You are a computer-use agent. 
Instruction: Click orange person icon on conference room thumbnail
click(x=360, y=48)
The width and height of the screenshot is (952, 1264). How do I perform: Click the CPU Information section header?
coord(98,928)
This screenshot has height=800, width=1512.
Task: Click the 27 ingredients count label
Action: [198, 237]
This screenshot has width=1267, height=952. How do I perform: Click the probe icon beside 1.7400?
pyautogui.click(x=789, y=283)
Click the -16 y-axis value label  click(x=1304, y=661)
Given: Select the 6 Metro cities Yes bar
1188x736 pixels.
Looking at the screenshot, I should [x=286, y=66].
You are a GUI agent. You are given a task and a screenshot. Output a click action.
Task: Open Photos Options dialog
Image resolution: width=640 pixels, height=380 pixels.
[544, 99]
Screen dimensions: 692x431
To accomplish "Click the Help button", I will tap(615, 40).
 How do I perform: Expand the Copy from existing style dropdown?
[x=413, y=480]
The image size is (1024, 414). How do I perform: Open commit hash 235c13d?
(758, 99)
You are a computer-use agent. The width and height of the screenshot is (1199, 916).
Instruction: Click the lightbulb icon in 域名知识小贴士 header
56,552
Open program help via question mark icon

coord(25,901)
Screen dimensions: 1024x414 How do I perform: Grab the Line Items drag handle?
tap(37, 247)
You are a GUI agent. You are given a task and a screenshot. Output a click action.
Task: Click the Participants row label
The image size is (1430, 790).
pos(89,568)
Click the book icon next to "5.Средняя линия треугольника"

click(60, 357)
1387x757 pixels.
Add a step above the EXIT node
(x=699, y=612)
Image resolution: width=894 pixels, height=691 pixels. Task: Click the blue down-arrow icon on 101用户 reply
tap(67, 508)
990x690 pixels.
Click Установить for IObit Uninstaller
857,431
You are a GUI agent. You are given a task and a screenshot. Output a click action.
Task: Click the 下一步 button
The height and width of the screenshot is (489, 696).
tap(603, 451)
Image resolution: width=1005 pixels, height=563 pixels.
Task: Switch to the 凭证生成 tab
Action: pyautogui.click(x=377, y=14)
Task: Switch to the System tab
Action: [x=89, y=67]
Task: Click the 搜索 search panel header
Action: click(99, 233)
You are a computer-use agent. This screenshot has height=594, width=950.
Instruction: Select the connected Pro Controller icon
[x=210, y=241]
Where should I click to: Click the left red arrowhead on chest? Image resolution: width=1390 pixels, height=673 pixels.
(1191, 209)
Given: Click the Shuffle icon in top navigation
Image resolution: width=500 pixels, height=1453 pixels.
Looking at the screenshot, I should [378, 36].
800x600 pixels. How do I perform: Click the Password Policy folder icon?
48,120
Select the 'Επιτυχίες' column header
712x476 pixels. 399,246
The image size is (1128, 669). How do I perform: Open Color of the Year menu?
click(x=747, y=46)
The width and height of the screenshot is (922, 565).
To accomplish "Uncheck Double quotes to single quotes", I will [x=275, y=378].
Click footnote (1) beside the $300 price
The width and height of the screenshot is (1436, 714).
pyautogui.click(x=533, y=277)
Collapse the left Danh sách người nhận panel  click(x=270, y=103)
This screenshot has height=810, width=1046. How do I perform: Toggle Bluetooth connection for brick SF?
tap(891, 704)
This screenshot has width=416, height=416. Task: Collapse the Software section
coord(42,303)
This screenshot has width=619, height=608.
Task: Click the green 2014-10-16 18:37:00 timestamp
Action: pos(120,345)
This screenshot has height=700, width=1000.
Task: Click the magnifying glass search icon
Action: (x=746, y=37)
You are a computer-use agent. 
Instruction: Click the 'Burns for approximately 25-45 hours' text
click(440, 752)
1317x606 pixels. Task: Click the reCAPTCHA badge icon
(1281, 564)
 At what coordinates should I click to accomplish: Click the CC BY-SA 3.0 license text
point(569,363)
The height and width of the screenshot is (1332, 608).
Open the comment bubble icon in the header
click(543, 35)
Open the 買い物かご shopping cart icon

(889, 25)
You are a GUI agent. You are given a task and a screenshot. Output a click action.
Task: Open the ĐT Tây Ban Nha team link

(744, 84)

• **Exercise goal**:
In the entries above, find each line with the string "computer" and copy it.

• **Solution to this problem**:
You are a computer-use agent. 
You are a computer-use agent. The width and height of the screenshot is (1199, 916).
You are a computer-use agent. This screenshot has height=594, width=950.
You are a computer-use agent. 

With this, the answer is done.